The Family Law Amendment Bill 2023 is currently being debated in Parliament, under review with the Senate of Legal and Constitutional Affairs Legislation Committee.
Currently, section 60CC of the Family Law Act requires the Court to consider an extensive list of factors (2 primary and 14 additional) when deciding what arrangements are in a child’s best interests.
The Bill seeks to make major changes to the system, with the view of simplifying and clarifying the law regarding parenting matters. The major amendments include:
Framework for making parenting orders
The proposed amendments under the Bill seek to simplify and reduce that list to 6 factors, summarised as follows:
- what arrangements best promote the safety of a child and their carers, including safety from family violence, abuse, neglect or other harm;
- any views expressed by a child;
- the developmental, psychological and emotional needs of a child;
- the benefit to a child of being able to maintain relationships with each parent and other significant people in their life (such as extended family), so long as it is safe to do so;
- the capacity of each proposed carer to provide for a child’s developmental, psychological and emotional needs and their ability and willingness to seek assistance; and
- anything else that may be relevant to the particular circumstances of a child.

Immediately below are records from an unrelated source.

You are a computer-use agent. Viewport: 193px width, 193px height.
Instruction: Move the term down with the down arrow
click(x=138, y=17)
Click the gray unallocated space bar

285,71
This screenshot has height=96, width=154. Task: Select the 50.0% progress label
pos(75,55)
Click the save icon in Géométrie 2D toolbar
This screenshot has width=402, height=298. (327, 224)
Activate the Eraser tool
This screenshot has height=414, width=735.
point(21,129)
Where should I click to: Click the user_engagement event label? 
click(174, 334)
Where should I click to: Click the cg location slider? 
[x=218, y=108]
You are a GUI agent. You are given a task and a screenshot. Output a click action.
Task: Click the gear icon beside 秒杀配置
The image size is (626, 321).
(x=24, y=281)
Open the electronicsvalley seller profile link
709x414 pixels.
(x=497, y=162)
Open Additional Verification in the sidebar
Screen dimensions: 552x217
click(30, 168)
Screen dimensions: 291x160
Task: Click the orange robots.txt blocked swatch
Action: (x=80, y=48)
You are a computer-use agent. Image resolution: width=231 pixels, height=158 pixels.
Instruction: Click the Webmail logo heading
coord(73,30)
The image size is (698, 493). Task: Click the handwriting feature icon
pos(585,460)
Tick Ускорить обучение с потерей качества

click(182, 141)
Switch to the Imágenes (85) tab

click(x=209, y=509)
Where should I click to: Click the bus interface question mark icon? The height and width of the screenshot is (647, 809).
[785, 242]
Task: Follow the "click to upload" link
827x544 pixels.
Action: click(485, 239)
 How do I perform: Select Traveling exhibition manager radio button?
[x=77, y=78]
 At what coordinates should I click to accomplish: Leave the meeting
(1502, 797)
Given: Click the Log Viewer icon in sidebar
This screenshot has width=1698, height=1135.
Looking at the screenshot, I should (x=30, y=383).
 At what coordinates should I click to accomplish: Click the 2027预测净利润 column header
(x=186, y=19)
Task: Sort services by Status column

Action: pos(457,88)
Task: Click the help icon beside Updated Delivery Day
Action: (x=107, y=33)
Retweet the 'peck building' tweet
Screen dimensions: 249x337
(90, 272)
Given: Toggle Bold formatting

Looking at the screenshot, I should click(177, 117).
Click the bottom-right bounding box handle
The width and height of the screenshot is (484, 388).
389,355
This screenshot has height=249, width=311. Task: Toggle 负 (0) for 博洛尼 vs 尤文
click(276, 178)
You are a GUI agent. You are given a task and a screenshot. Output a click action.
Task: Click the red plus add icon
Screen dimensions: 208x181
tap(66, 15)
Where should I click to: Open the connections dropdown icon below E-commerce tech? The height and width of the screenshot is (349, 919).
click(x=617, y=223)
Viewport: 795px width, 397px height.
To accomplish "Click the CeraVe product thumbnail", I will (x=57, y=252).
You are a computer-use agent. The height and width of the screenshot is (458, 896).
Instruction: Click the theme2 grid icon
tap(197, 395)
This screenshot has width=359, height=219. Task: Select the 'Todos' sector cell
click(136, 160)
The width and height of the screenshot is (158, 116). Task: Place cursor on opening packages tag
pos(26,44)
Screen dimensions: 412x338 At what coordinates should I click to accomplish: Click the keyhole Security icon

The proposed list of factors will not be categorised as “primary” or “additional”, as is currently the case and will all be given the same weight.
Determining the best interests for children of Aboriginal and Torres Strait Islander descent
The proposed amendments seek to consider opportunities for a child to connect with and maintain their connection to family, community, culture, country and language as a stand-alone factor when determining what arrangements are in a child’s best interests.
Under the Act, parents are presumed to have equal shared parental responsibility for their children, meaning they are required to jointly make decisions about any major long-term issues their care, welfare and development, unless the presumption can be rebutted. The presumption may be rebutted in circumstances where, for example, there would be a significant risk of harm to a child.
The Bill proposes to repeal that presumption, meaning that the Court will be required to assess the evidence before it and make a finding as to whether or not it is appropriate for parents to have equal shared parental responsibility.
Consideration for equal, substantive and significant time
Under the Act, if the presumption of equal shared parental responsibility is upheld, the Court must consider whether it is in a child’s best interests for their parents to spend equal time with them. If equal time is not appropriate, then the Court must consider whether it is in a child’s best interests for the non-resident parent to spend significant time with a child.
The Bill proposes to repeal this provision, so that there is no mandatory obligation for the Court to consider making an order for equal time if it makes an order for parental responsibility. Ultimately, it will be at the Court’s discretion to determine what arrangements are in a child’s best interests by considering the factors listed above without being required to consider whether equal time is appropriate.
Codifying the rule in Rice v Asplund
The rule in Rice v Asplund provides that, before a parent can re-litigate parenting matters, they must demonstrate to the Court that there has been a significant change in circumstances since the existing parenting orders were made and that it is in a child’s best interests for those orders to be reconsidered. The Bill proposes to classify this long-standing rule into the legislation, which will create a statutory test.
Parenting matters remain complex and before any decision is made as to the care arrangements for children, legal advice should be sought so as to ensure that an appropriate regime is implemented that is in the best interests of a child.